Copy out the data word for word, from the line containing "This screenshot has width=1400, height=844." through the end of the data, inclusive, leaving out the pictures.

________________________________________

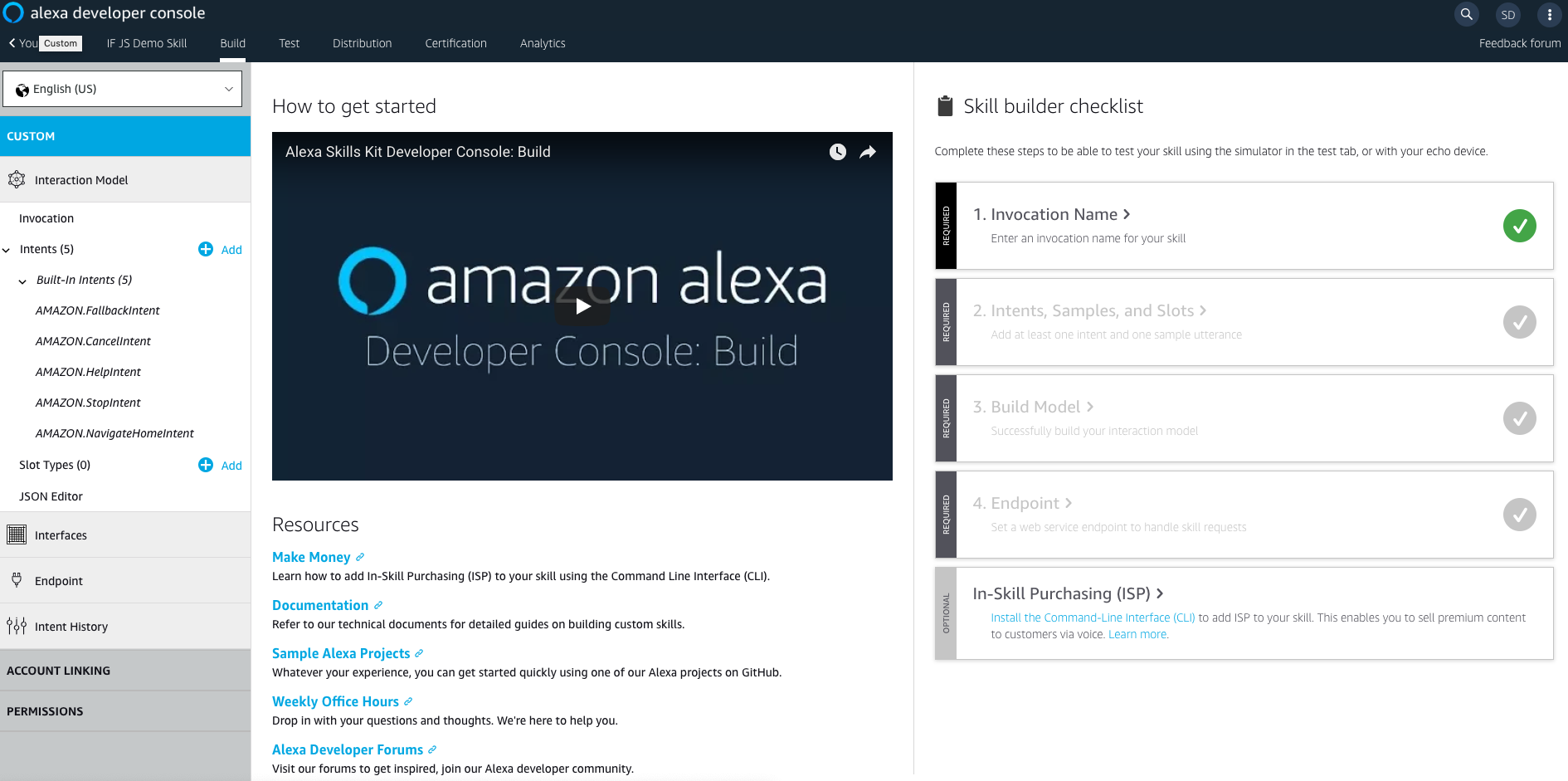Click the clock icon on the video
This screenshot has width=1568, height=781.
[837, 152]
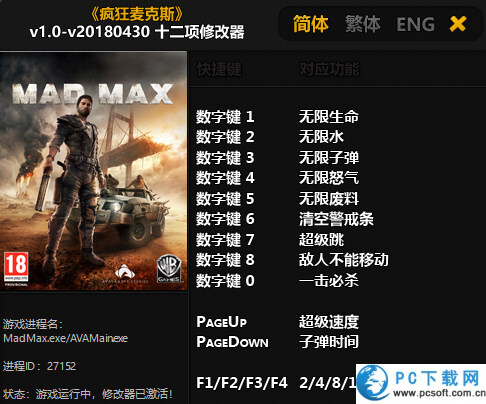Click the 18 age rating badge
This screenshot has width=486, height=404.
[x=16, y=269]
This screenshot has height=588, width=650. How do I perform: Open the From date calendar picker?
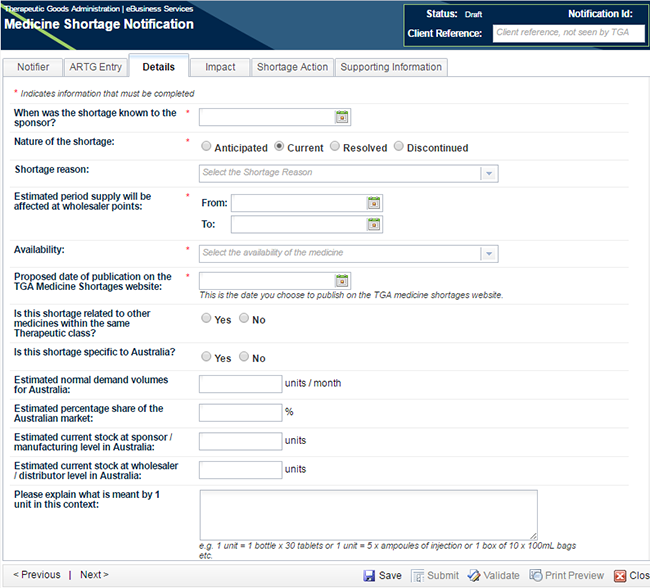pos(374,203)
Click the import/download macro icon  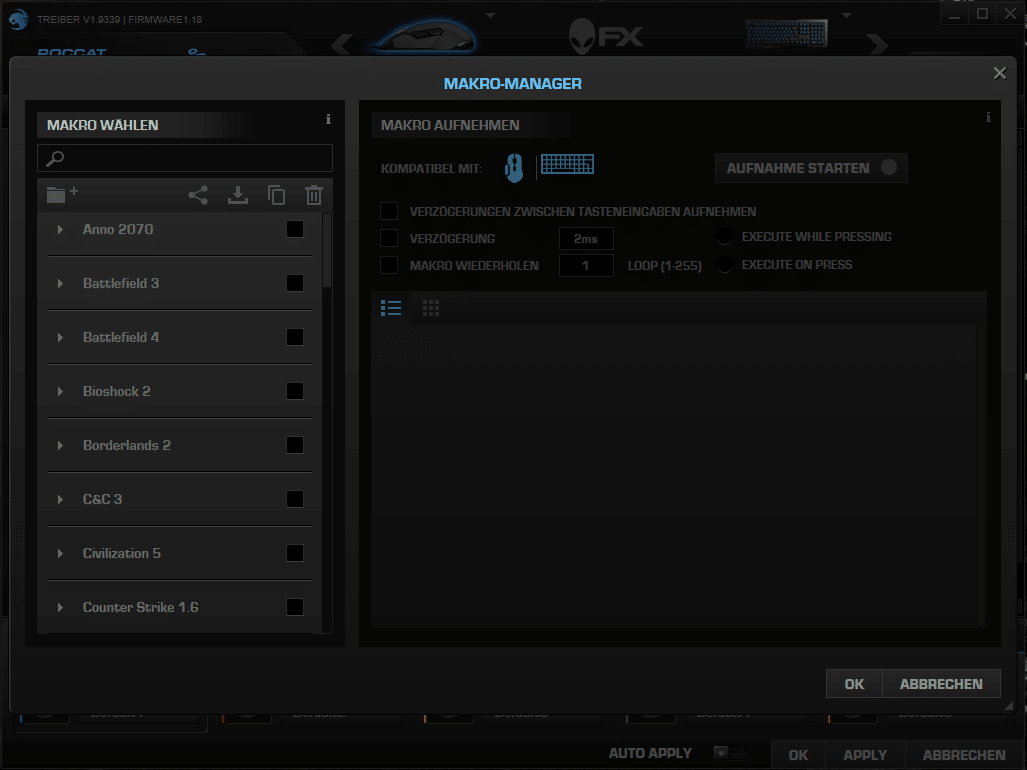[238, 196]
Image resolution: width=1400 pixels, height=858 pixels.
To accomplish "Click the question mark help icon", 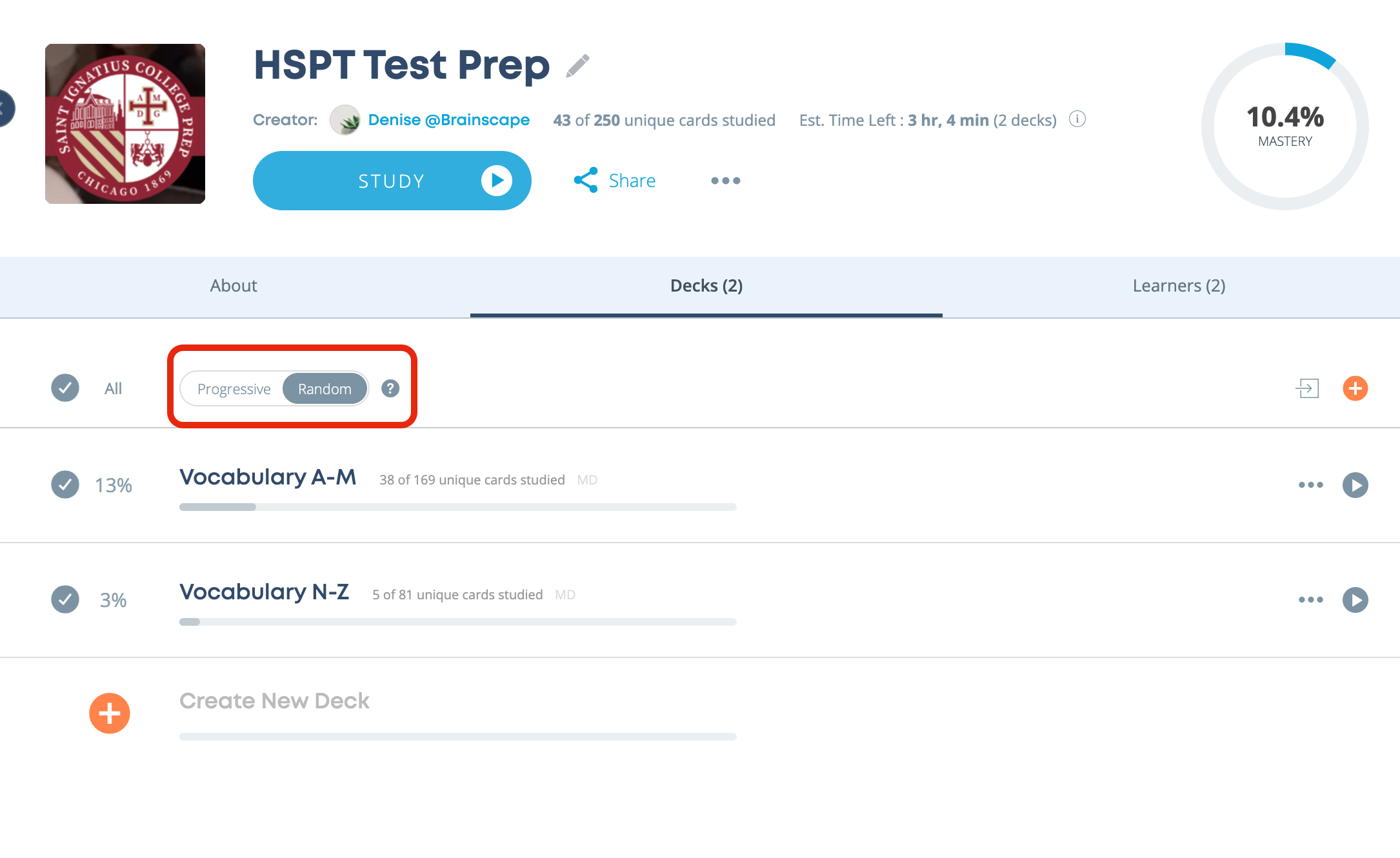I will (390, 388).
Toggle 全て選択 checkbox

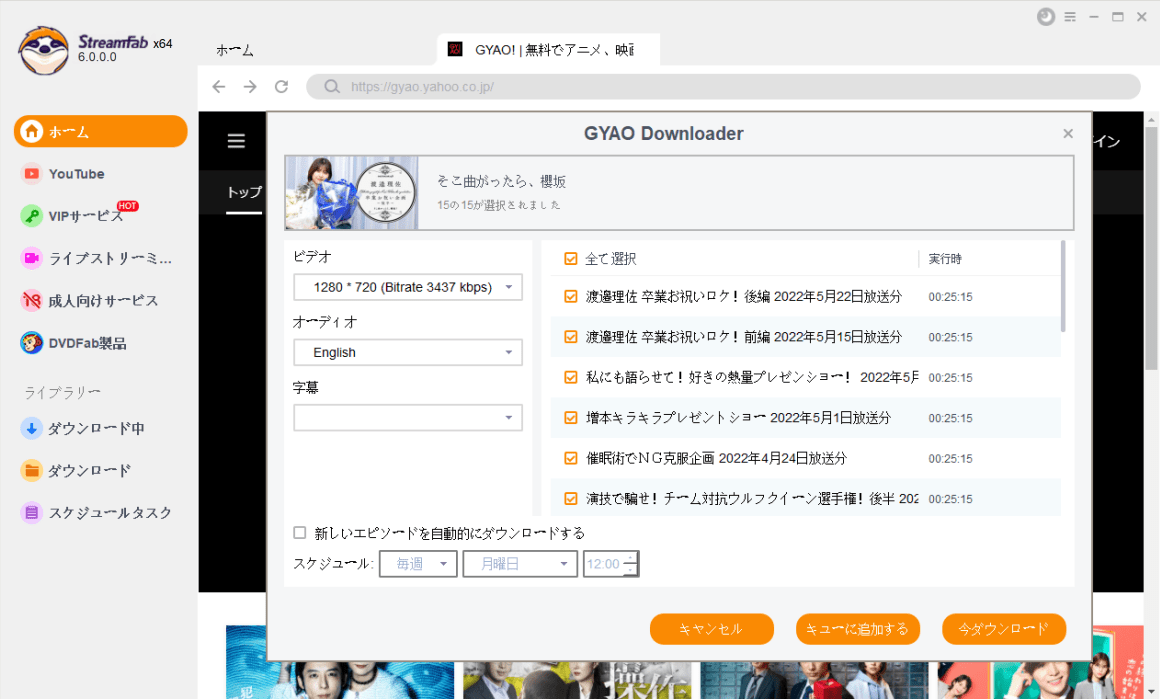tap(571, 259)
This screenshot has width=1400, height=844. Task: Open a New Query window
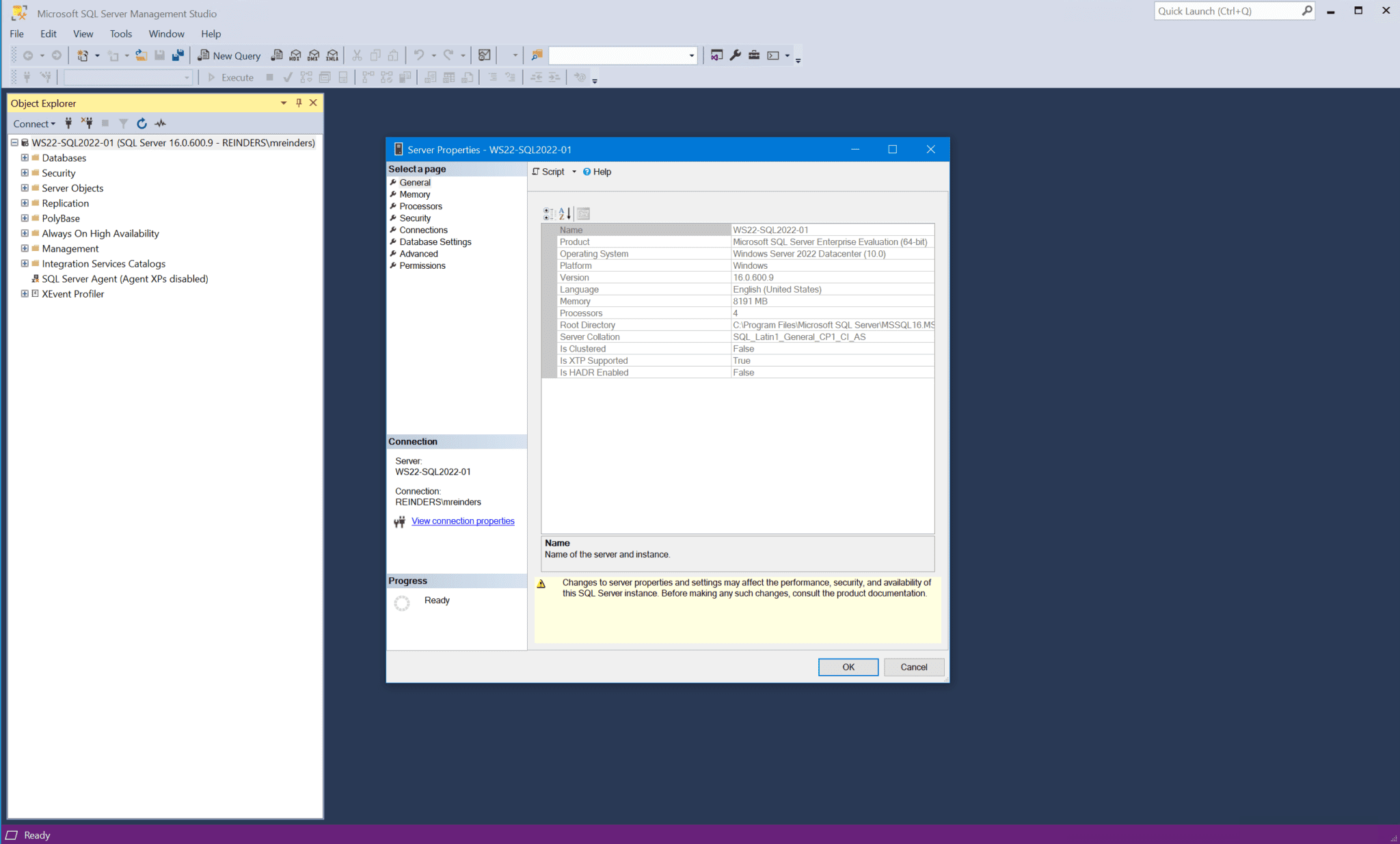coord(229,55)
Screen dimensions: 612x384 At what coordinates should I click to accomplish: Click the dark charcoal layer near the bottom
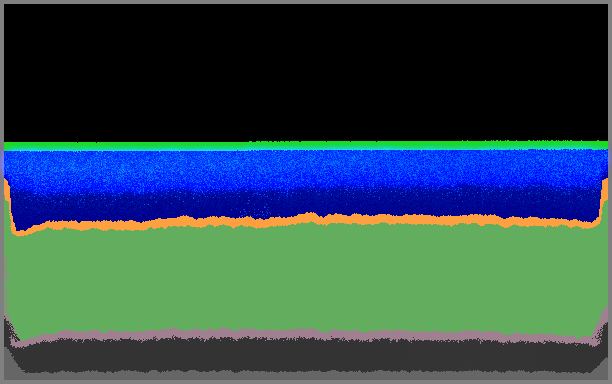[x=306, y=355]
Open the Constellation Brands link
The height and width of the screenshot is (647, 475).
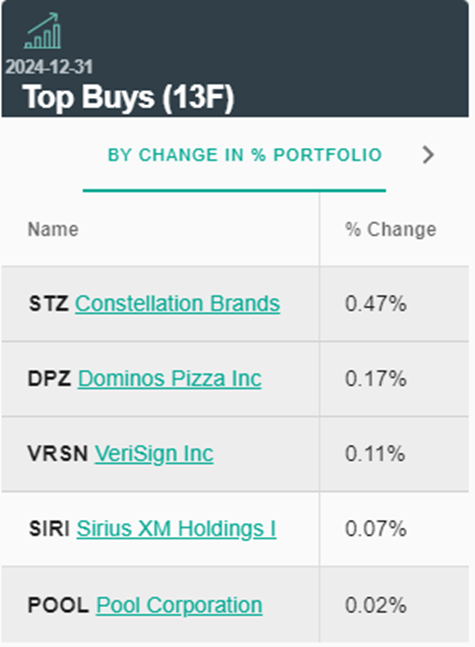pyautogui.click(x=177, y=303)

________________________________________

Exercise output>
This screenshot has width=1400, height=844. Task: Open a New Query window
coord(229,55)
Screen dimensions: 612x384 At what coordinates should I click to accomplish: Click the dark charcoal layer near the bottom
[x=306, y=355]
Open the Constellation Brands link
The height and width of the screenshot is (647, 475).
pyautogui.click(x=177, y=303)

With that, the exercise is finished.